-------- PROVIDED RECORDS

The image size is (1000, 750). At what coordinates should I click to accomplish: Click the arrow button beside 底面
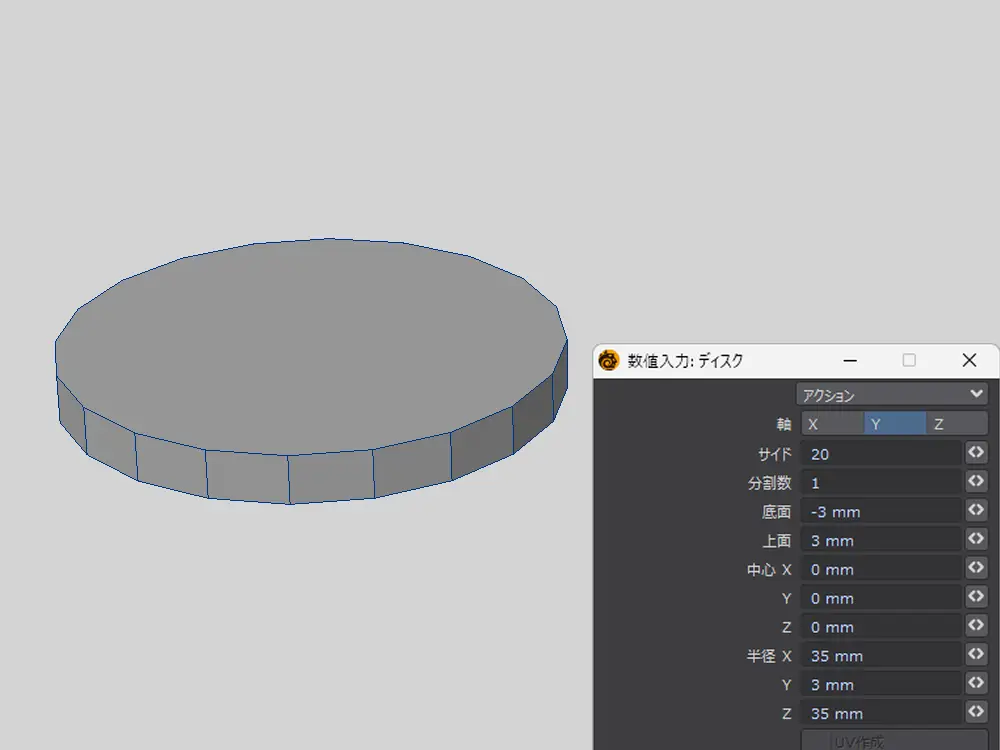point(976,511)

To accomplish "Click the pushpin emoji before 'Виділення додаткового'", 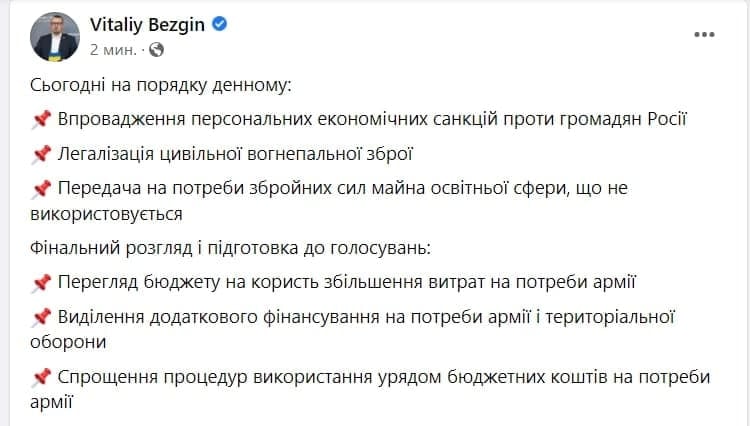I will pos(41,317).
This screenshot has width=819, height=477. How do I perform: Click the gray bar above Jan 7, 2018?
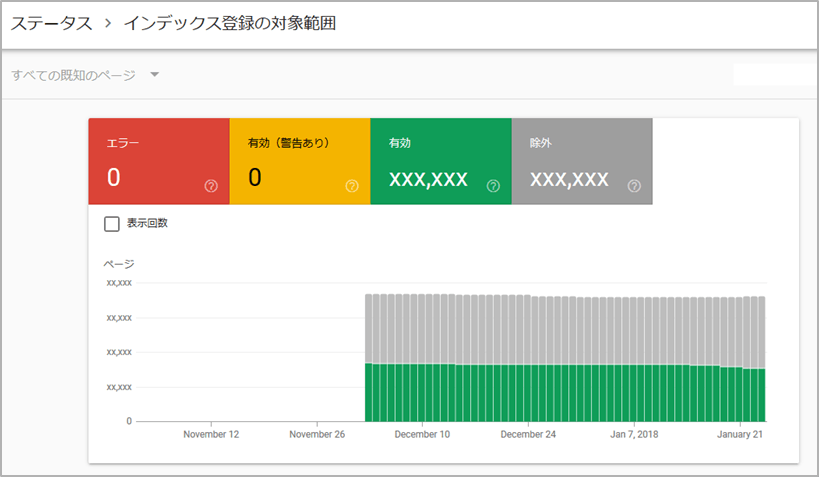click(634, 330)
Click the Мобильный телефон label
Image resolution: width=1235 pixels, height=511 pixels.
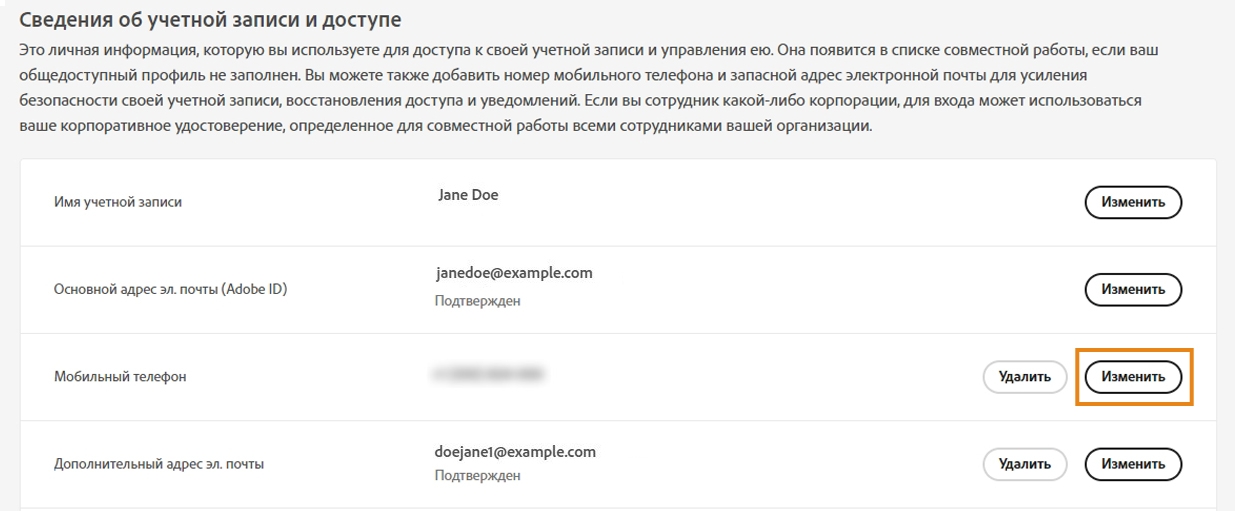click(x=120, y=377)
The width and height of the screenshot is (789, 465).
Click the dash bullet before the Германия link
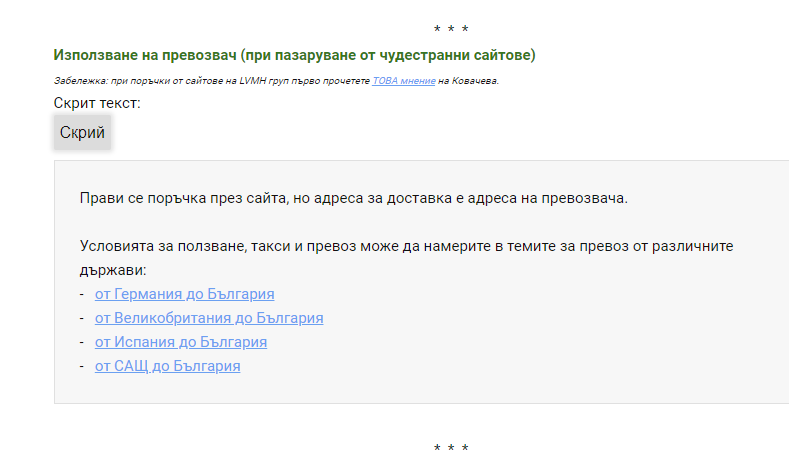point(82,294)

----------------

→ ASSIGNMENT
Your answer must be the lines from the one containing "This screenshot has" through the final line of the entries, duplicated exactly, with both ends kept and all pictures left out.

→ ANSWER SECTION
This screenshot has width=819, height=477. How do I perform: Click the gray bar above Jan 7, 2018?
click(634, 330)
Click the Мобильный телефон label
Image resolution: width=1235 pixels, height=511 pixels.
click(x=120, y=377)
The width and height of the screenshot is (789, 465).
Click the dash bullet before the Германия link
point(82,294)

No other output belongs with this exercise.